This benchmarking notebook was taken and modified from 

https://github.com/nmslib/nmslib/blob/master/python_bindings/notebooks/search_vector_dense_optim.ipynb

In [1]:
from simtool.indexing import Indexer
import nmslib
import numpy as np
import sys 
import nmslib 
import time 
import math 
from sklearn.neighbors import NearestNeighbors

In [2]:
indexer = Indexer()

In [3]:

train_embeddings, train_paths = indexer._gather_embeddings('/s/mlsc/abake116/geodata/embeddings/train')
test_embeddings, test_paths = indexer._gather_embeddings('/s/mlsc/abake116/geodata/embeddings/test')

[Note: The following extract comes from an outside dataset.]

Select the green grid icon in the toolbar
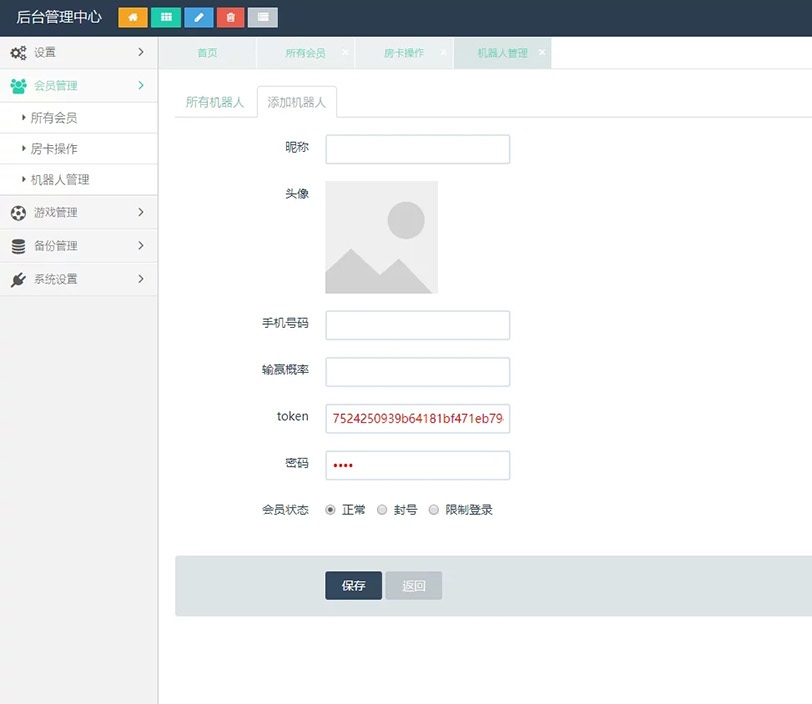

index = nmslib.init(method='hnsw', space='cosinesimil')
index.addDataPointBatch(train_embeddings)
index.createIndex({'post': 2}, print_progress=False)

In [5]:
# Set index parameters
# These are the most important onese
M = 15
efC = 100

num_threads = 4
index_time_params = {'M': M, 'indexThreadQty': num_threads, 'efConstruction': efC, 'post' : 0,
                     'skip_optimized_index' : 1 # using non-optimized index!
                    }

In [6]:
# Number of neighbors 
K=50

In [7]:
# Space name should correspond to the space name 
# used for brute-force search
space_name='cosinesimil'

In [8]:

# Intitialize the library, specify the space, the type of the vector and add data points 
index = nmslib.init(method='hnsw', space=space_name) 
index.addDataPointBatch(train_embeddings)

28384

In [9]:
# Create an index
start = time.time()
index_time_params = {'M': M, 'indexThreadQty': num_threads, 'efConstruction': efC}
index.createIndex(index_time_params) 
end = time.time() 
print('Index-time parameters', index_time_params)
print('Indexing time = %f' % (end-start))

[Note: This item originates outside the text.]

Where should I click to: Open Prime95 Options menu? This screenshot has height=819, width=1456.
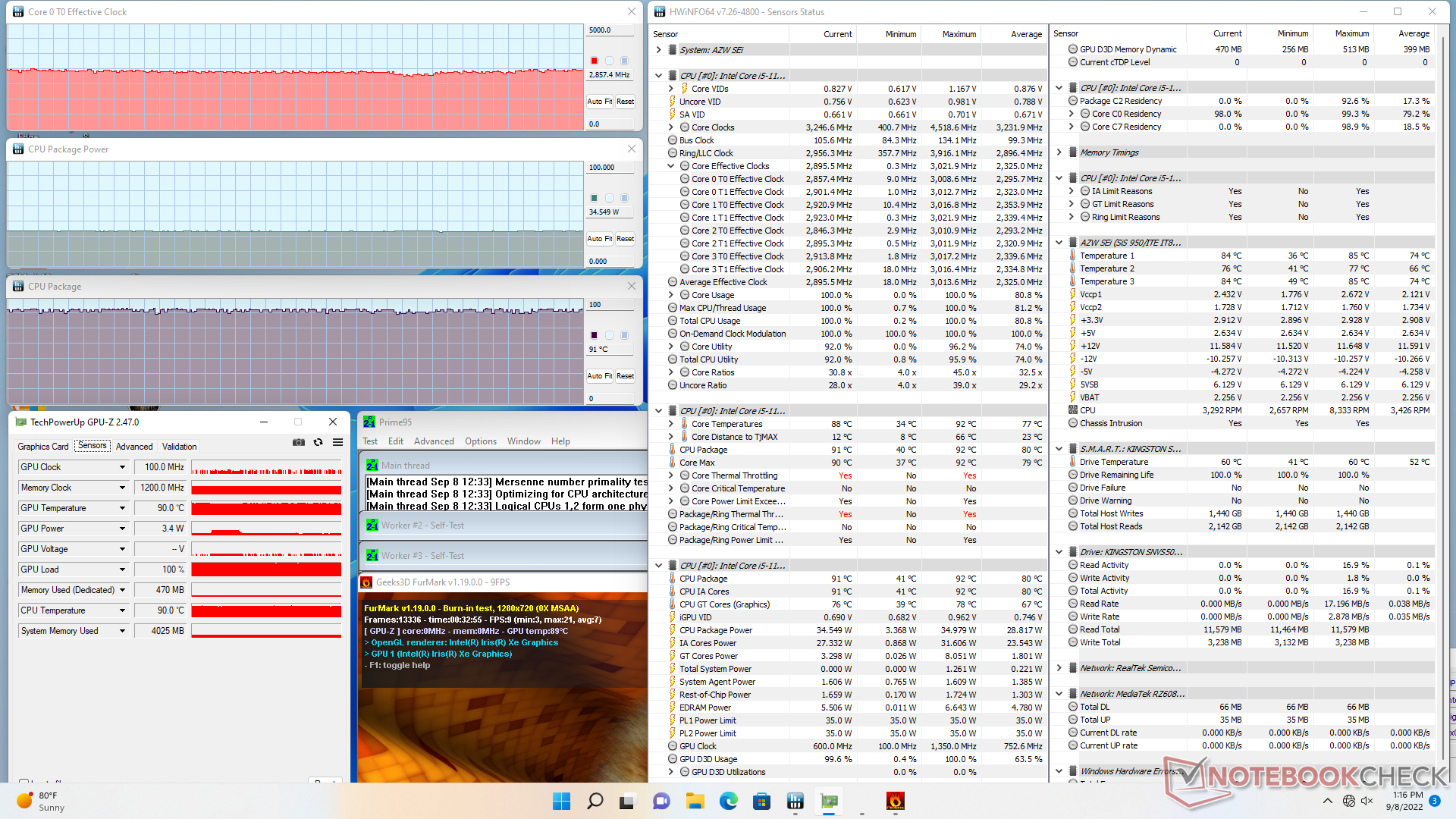(480, 441)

Index-time parameters {'M': 15, 'indexThreadQty': 4, 'efConstruction': 100}
Indexing time = 1.495295


In [10]:

# Setting query-time parameters
efS = 100
query_time_params = {'efSearch': efS}
print('Setting query-time parameters', query_time_params)
index.setQueryTimeParams(query_time_params)

Setting query-time parameters {'efSearch': 100}


In [11]:
# Querying
query_qty = test_embeddings.shape[0]
start = time.time() 
nbrs = index.knnQueryBatch(test_embeddings, k = K, num_threads = num_threads)
end = time.time() 
print('kNN time total=%f (sec), per query=%f (sec), per query adjusted for thread number=%f (sec)' % 
      (end-start, float(end-start)/query_qty, num_threads*float(end-start)/query_qty))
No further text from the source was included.